Biographical SketchLing Tian is a Full Professor of School of Computer Science and Engineering at University of Electronic Science and Technology of China (UESTC). She received the B.S., M.S., and Ph.D. degrees from the School of Computer Science and Engineering, UESTC in 2003, 2006 and 2010, respectively. Her research areas focus on artificial intelligence, data processing, and so on. She has been principal investigators in more than 10 national major research projects, awarded 6 national and ministerial prizes, published more than 80 papers in top journals and conference, edited 2 books, holds over 50 China patents, and contributed over 10 technology proposals to the standardizations such as IEEE 1857.9 VRU standard and China Cloud Computing standard. She served as the Local Chair for 2021 ACM International Conference on Multimedia.

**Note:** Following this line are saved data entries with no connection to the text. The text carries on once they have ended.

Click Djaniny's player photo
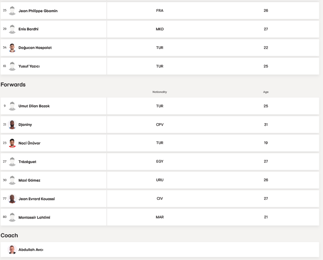323x260 pixels. pos(12,124)
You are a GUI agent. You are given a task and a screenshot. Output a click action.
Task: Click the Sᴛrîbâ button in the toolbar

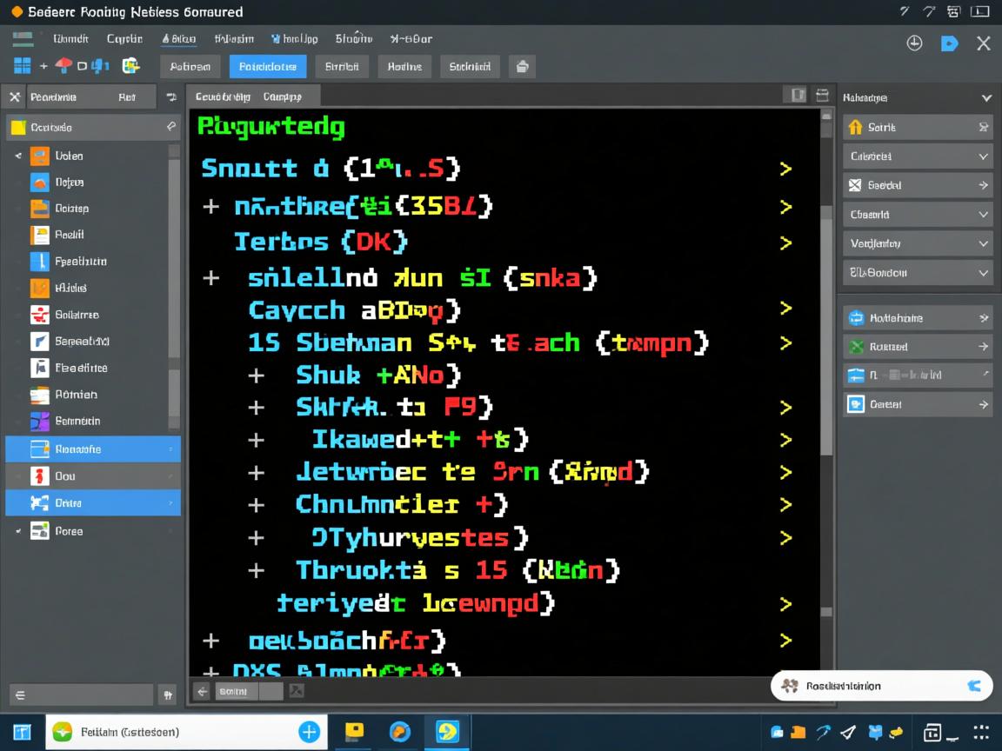click(342, 66)
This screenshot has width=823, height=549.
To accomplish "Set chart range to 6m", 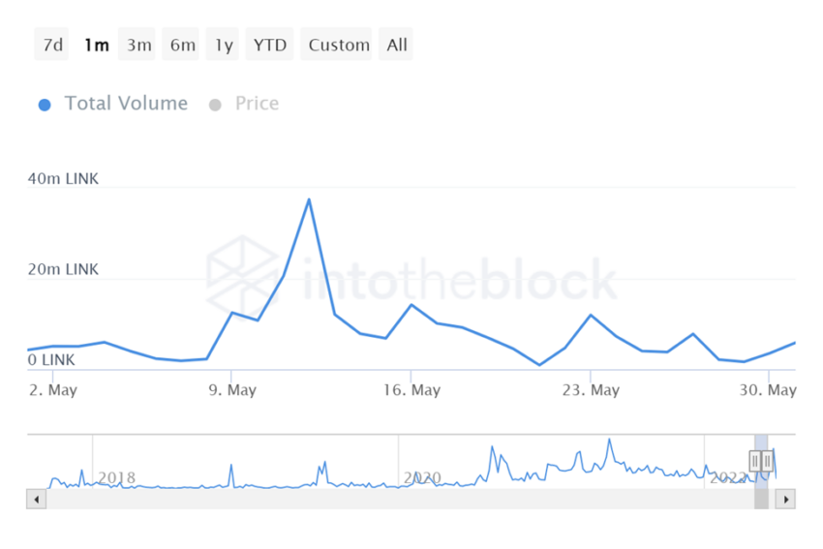I will tap(182, 45).
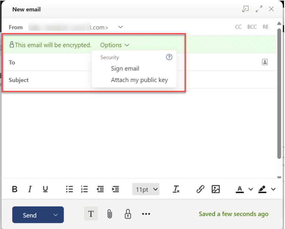Click Send to send the email
Screen dimensions: 285x229
click(x=31, y=215)
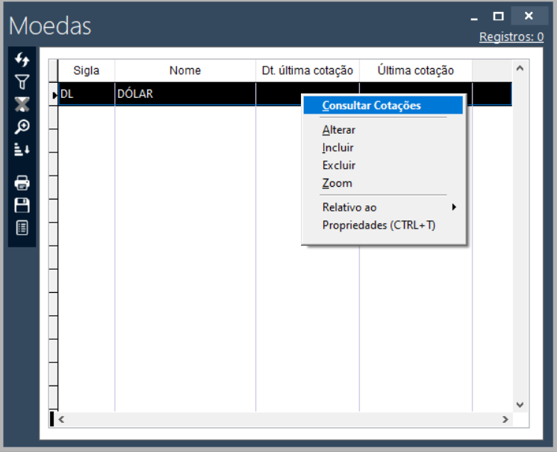The image size is (557, 452).
Task: Click the horizontal scrollbar right arrow
Action: (505, 420)
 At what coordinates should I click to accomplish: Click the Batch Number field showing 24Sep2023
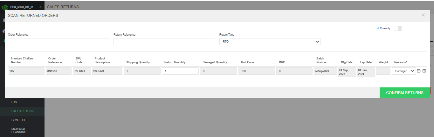coord(325,71)
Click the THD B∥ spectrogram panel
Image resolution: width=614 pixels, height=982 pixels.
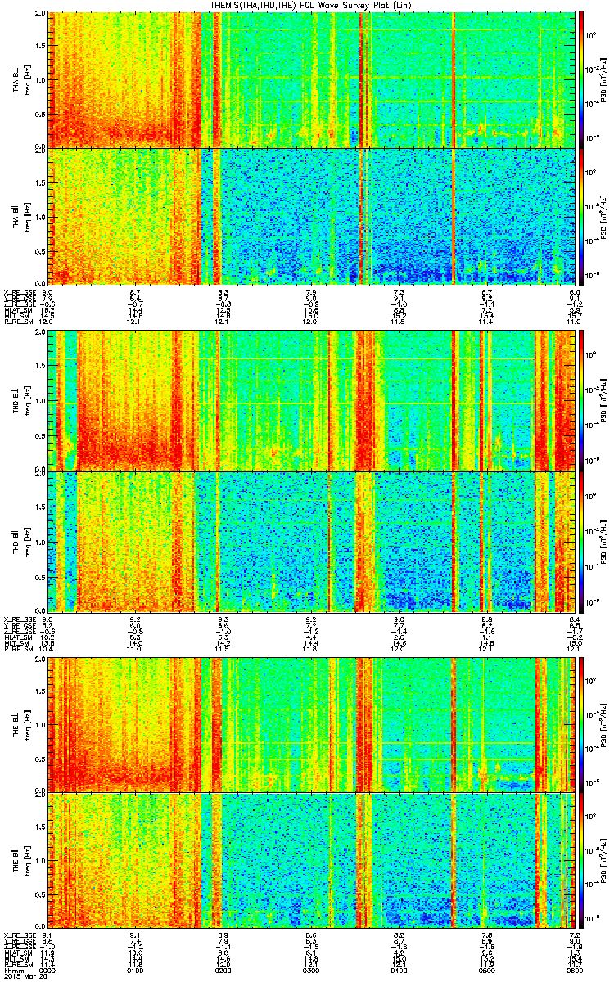pyautogui.click(x=311, y=540)
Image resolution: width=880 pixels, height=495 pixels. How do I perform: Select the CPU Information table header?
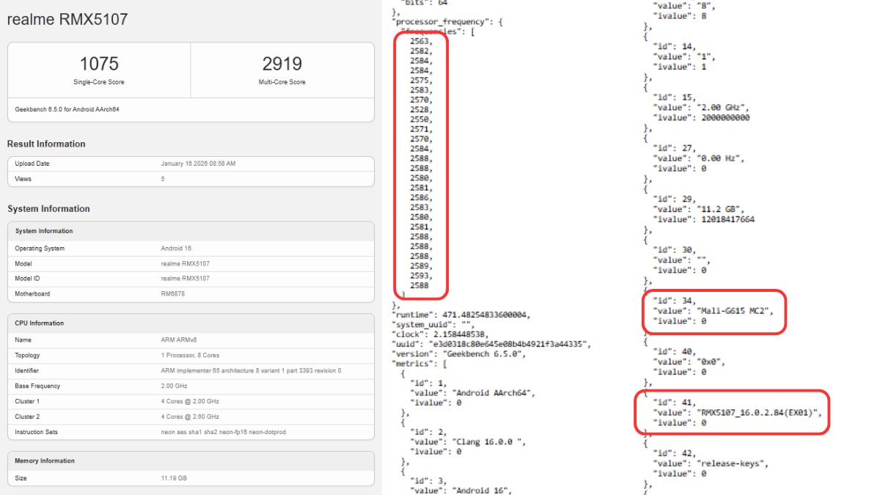(40, 323)
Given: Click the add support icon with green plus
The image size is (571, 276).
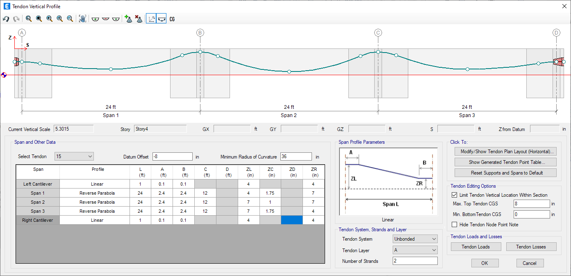Looking at the screenshot, I should [128, 19].
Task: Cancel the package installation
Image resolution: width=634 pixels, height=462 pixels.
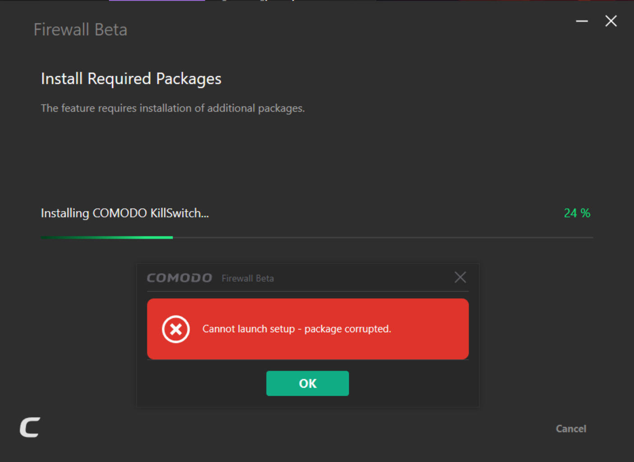Action: (x=571, y=429)
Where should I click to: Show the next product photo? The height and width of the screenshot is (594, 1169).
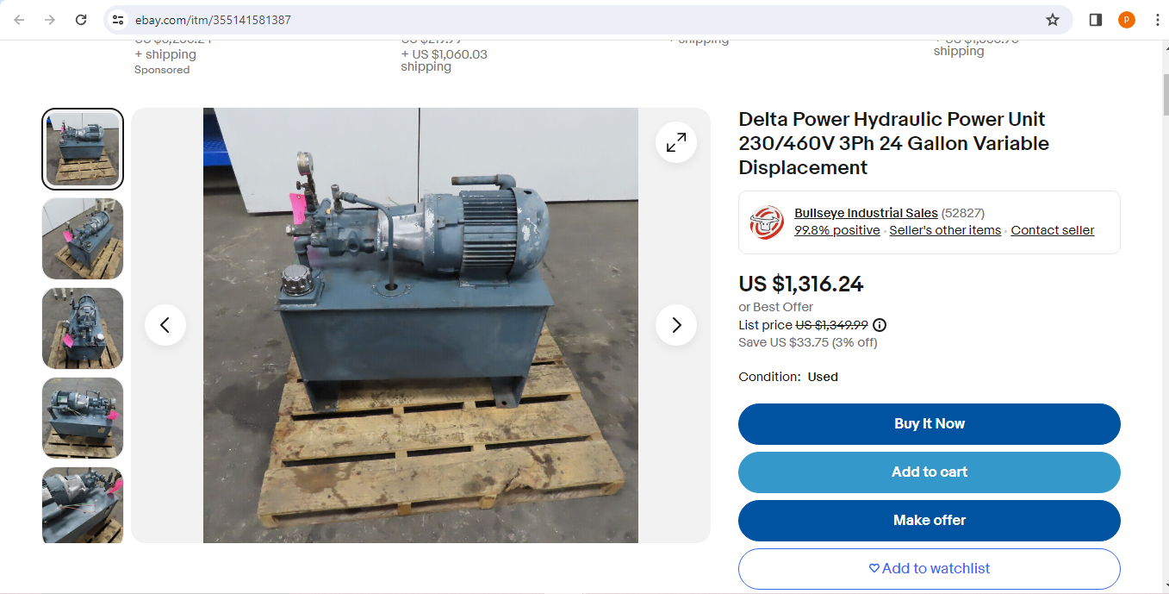coord(676,325)
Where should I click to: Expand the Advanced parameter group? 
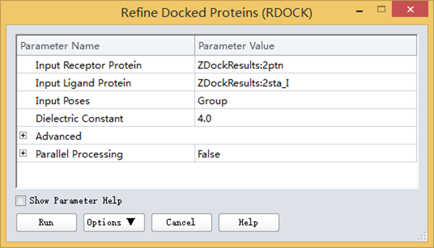pos(23,136)

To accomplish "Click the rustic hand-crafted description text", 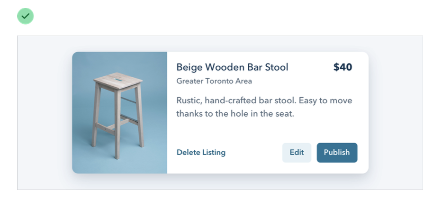I will pyautogui.click(x=264, y=101).
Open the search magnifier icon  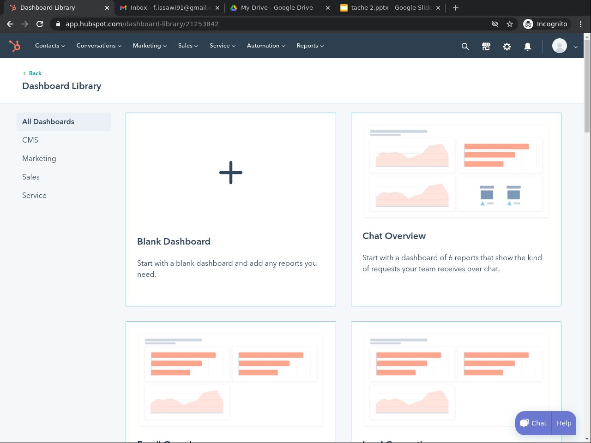(465, 46)
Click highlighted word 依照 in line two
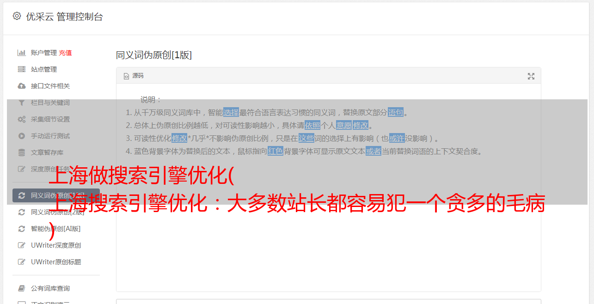594x304 pixels. pos(312,125)
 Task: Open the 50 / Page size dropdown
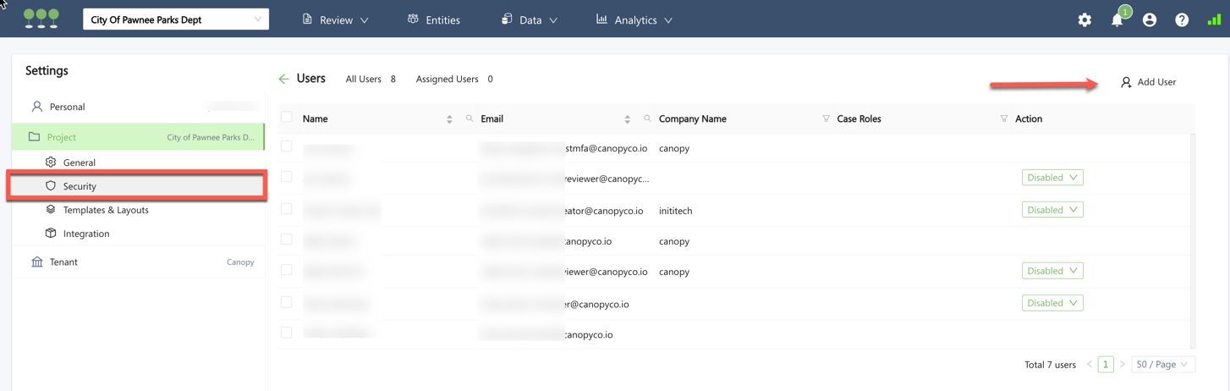point(1162,365)
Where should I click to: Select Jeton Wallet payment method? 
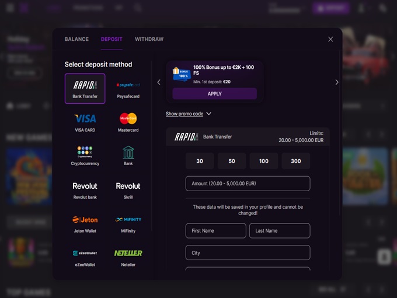tap(85, 223)
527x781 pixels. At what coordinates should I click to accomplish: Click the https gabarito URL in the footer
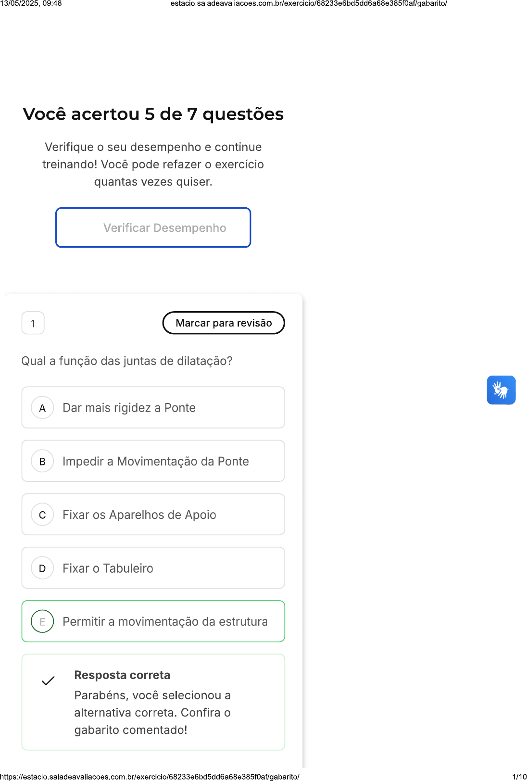coord(150,776)
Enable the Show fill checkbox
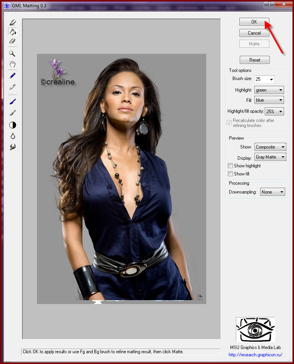The image size is (294, 364). point(231,174)
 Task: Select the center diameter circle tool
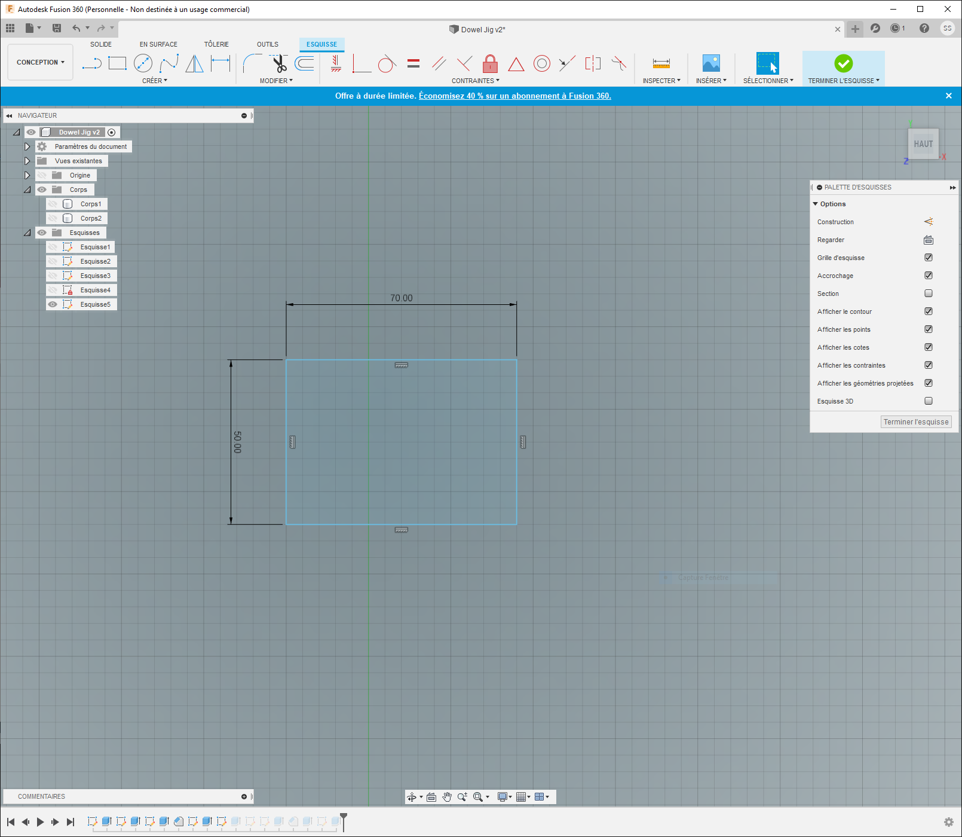(x=143, y=63)
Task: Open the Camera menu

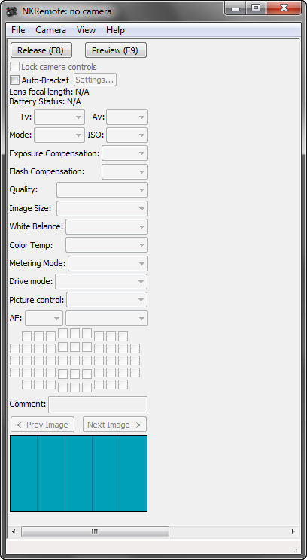Action: click(x=50, y=30)
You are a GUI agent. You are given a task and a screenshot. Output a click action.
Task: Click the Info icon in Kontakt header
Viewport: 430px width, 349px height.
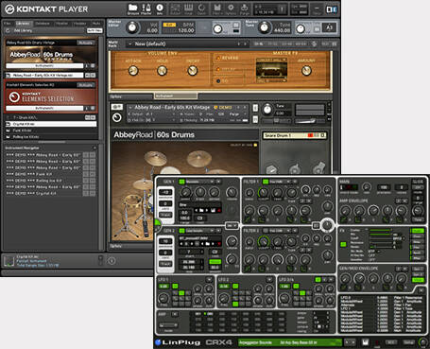coord(160,9)
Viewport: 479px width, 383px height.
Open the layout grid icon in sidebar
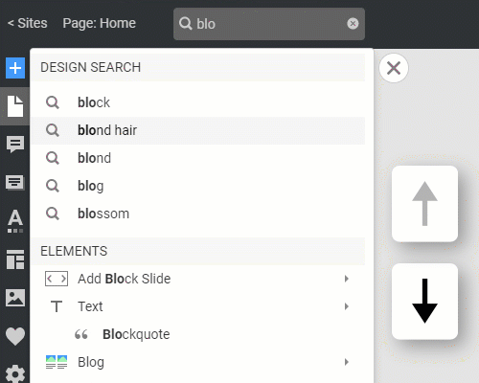point(15,259)
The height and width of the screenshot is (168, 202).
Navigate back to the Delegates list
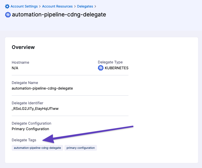pos(85,6)
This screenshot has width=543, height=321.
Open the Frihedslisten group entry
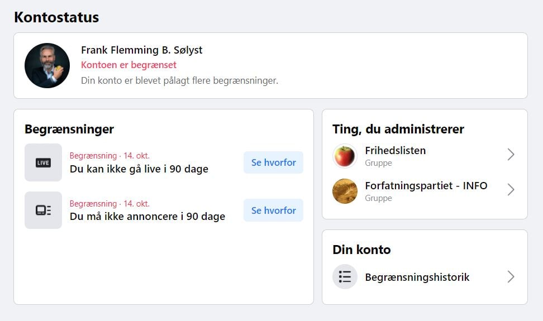[x=425, y=156]
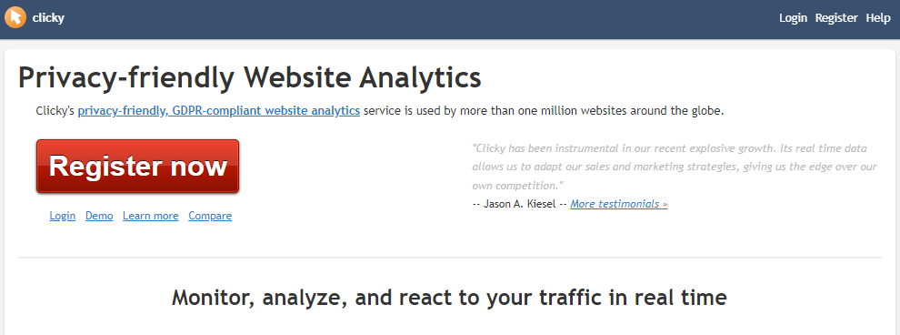
Task: Click the Learn more link
Action: tap(150, 216)
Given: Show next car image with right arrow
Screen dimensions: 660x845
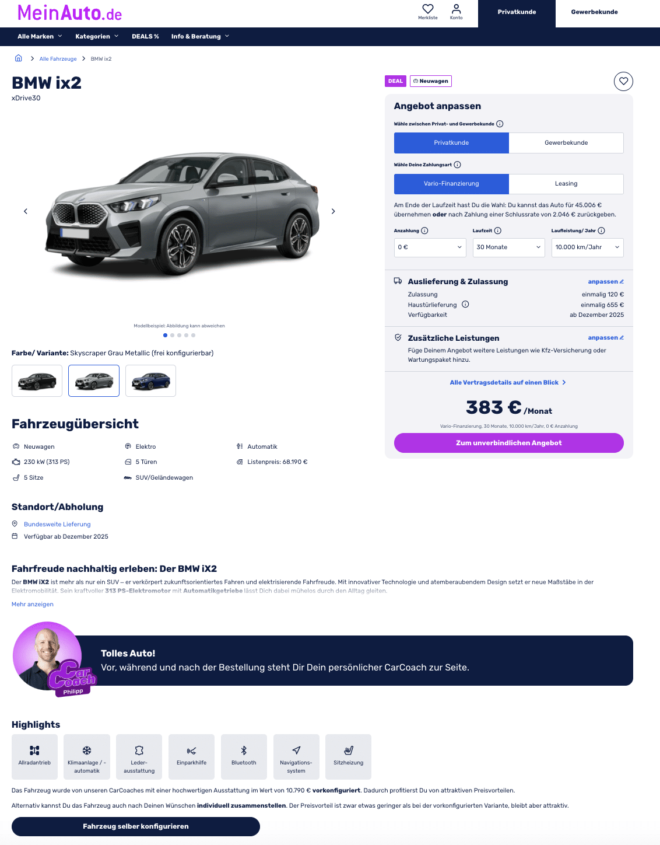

Title & Full Name Professor Minsoo Hahn
AffiliationAstana IT University
Presentation TitleSome Audio- and Speech-related researches
AbstractIn my presentation, I am intending to introduce some of my previous research outputs. My previous works this time may include ‘binaural 3-D audio,’ ‘vocal information separation of spatial audio object coding (SAOC) MPEG standards,’ ‘a voice color conversion trial with a nearly few-shot learning.’ Binaural 3-D audio: It has been well studied that our head and ear shapes are highly related to the perception of sound-source direction for human beings. It is rather easy to understand the right-to-left directional change of the sound source because the main cue for this kind of direction perception is the sound arrival time difference to our left and right ears. But it becomes a little harder to answer the question how we can distinguish the sound coming from just ahead of us from that from just back of us. This can be answered by introducing the Head-Related Transfer Function (HRTF) concept. That means, our head and ears work as a directional filter and the change in the HRTF produces the frequency characteristics change of the perceived sound. And as you can easily imagine, our brain can perceive this frequency property change and can map it into the directional information. Vocal information separation on Spatial Audio Object Coding (SAOC): The SAOC is one of the multichannel audio coding that aims to reduce the information amount dramatically by encoding multi-channel audio into a stereo audio stream with slightly added directional information for each sound objects. In consideration of using original high-quality instrumental audio and chorus contents by eliminating only the lead-vocal sound for some instances such as Karaoke, there has been some trials to eliminate only the lead-vocal contents from the SAOC musical bitstream and my work is one of them. Voice color conversion trial with a nearly few-shot learning: A few shot learning approach for voice color conversion was tried and produced fairly good results. The analysis of our results shows that the fundamental frequency, i.e., F0, can be learned so quickly but spectral information needs more data to produce the same performance of learning. And it also confirms the basic idea that F0 change is the most important factor for successful voice color conversion.